- Active: 1943-44 1944 1945
- Country: United Kingdom
- Branch: Royal Air Force
- Type: Wing
- Last base: RAF Chilbolton

= No. 129 Wing RAF =

No. 129 Wing RAF is a former Royal Air Force wing that was operational during the Second World War.

==Second World War==

No. 129 (Fighter Bomber) Wing RAF was formed on 12 May 1944 at RAF Westhampnett within No. 15 Sector RAF, No. 83 Group RAF, RAF Second Tactical Air Force controlling No. 184 Squadron RAF. The wing moved to France and B.10 Plumetot on 28 June 1944 and was disbanded there on 12 July 1944.

No. 129 (RAF) Wing RAF was formed on 7 May 1945 at RAF Turnhouse within No. 88 Group RAF for Operation Apostle controlling RAF units near Stavanger, Norway. The wing moved to Stavanger/Sola on 30 May 1945 while controlling No. 330 (Norwegian) Squadron RAF and returned to England and RAF Chilbolton on 29 November 1945. The wing was disbanded on 12 December 1945.
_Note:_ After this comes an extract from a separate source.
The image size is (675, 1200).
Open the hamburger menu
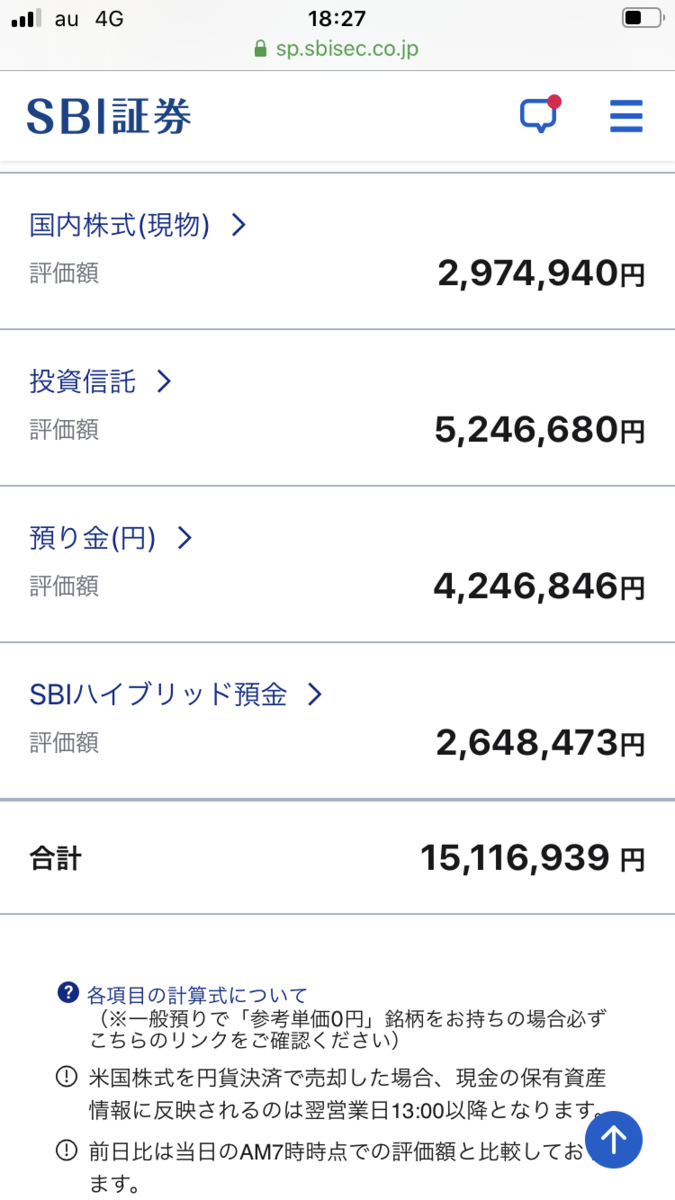click(x=626, y=117)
==History of No. 129 Airfield Headquarters==

The unit was formed on 4 July 1943 at RAF Gravesend within No. 35 Wing RAF controlling No. 414 Squadron RCAF and No. 430 Squadron RCAF, it moved to RAF Odiham on 7 August 1943. It then moved to RAF North Weald on 15 November 1943, RAF Sawbridgeworth on 29 February 1944 and finally RAF Gatwick on 4 April 1944, where the unit was disbanded on 12 May 1944.